Problem details: Please edit the items starting with the line with "Task: Mute the game sound with speaker icon" and going on through the line with "[1221, 988]", putting "symbol" in place of "icon" and keeping everything else unchanged.

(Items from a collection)
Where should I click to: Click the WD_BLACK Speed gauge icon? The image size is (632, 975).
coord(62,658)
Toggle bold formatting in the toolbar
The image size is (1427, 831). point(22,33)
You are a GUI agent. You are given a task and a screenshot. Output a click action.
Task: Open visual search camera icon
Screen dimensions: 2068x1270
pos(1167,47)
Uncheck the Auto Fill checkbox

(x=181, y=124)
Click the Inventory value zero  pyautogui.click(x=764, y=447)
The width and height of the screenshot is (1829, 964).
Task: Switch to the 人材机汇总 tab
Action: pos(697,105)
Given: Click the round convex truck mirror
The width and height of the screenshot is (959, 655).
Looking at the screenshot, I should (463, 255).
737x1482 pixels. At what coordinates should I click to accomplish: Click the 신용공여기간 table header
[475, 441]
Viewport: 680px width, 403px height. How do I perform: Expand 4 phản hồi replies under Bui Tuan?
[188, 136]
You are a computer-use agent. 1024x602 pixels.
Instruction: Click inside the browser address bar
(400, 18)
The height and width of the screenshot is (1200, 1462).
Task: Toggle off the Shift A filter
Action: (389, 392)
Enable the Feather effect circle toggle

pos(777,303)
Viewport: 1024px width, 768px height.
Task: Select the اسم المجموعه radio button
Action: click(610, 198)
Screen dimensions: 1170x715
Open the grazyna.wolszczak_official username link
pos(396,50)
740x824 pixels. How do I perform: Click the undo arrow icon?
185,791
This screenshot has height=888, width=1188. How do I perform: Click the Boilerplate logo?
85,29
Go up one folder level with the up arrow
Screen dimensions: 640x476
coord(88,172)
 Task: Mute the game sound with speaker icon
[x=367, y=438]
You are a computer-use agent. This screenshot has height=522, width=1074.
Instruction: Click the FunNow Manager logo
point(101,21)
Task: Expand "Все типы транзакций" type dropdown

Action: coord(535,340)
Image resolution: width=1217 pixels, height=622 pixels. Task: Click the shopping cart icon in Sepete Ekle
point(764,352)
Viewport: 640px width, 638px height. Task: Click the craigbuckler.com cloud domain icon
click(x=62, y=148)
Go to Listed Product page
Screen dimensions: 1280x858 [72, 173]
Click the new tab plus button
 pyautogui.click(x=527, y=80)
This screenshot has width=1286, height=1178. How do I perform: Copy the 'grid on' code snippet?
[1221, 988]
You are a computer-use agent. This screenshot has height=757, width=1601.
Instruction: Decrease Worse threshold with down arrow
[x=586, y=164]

Problem solution:
 Task: Mute the game sound with speaker symbol
[x=367, y=438]
You are a computer-use agent. This screenshot has height=522, width=1074.
Instruction: Click the FunNow Manager logo
point(101,21)
Task: Expand "Все типы транзакций" type dropdown

Action: coord(535,340)
Image resolution: width=1217 pixels, height=622 pixels. Task: Click the shopping cart symbol in Sepete Ekle
point(764,352)
Viewport: 640px width, 638px height. Task: Click the craigbuckler.com cloud domain symbol
click(x=62, y=148)
Go to Listed Product page
Screen dimensions: 1280x858 [72, 173]
Click the new tab plus button
 pyautogui.click(x=527, y=80)
This screenshot has width=1286, height=1178. How do I perform: Copy the 'grid on' code snippet?
[1221, 988]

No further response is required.